I want to like the Texas governor for his folksiness. I want to like him because he’s simple and down to earth. But I can’t. He comes across as an unintelligent thug. And last week he added hate to the mix.

Perry’s latest campaign gimmick is his latest television commercial, which he entitled “Strong.” It’s a 30-second ad summing up what is wrong with America in the following fashion: Gays can openly serve in the military, and kids cannot openly pray in school or celebrate Christmas.

First of all, to think that the problem with America is that everyone, no matter their sexual preference, can serve in America’s armed forces is foolish. It’s also divisive and hateful.

The Republican mantra on gay marriage is that it shouldn’t be allowed because it affords homosexuals special privileges and everyone should be equal. If equality is the issue, then how can anyone say that gays should be barred from the military because of their sexual preference? It’s blatant hypocrisy.

The second problem with Perry’s ad is the imaginary war on Christmas. I’ve been complaining about the pretend war on Christmas for years.
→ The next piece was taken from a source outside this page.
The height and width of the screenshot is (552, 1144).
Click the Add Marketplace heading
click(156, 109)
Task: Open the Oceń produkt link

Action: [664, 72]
There seems to be a theory among the Bill O’Reillys of the world that inclusiveness is bad. Somehow asking people to say “Happy Holidays” instead of “Merry Christmas” is an affront to their delicate nature.

Perry says that kids can’t openly celebrate Christmas in school. I know of no schools that bar children from saying “Merry Christmas” or wearing Christmas-related T-shirts, sweatshirts, whatever. I also am unaware of any public school in America that has school on Christmas. I’m pretty sure they all have the day off —even on years where it doesn’t fall on a Sunday.

Sure, maybe the school doesn’t put up a manger scene or even a Christmas tree. And I understand that some people — including Rick Perry — would have a problem with this. I don’t, however. My children get their religious instruction at home. And, frankly, that’s where I want them to get it. They go to school to learn. In theory.

Lastly, Perry’s claim that kids can’t openly pray in school is also hogwash. When I was in school, we didn’t have daily prayers. But there was plenty of praying. Silent pleas to God for good test grades, the right food to be served in the cafeteria and Friday night dates. The fact that those prayers were most often not answered tells me God didn’t want to be in school, either.

I’m pretty sure that kids still pray for exactly the same things. And even if it were illegal for them to do so (which it’s not), they’d still do it anyway.

Last week, the Cain Train derailed. This week it’s Rick Perry’s turn to find greener pastures. Anyone who so openly uses mistruths and divisiveness is not fit to hold the office of the presidency.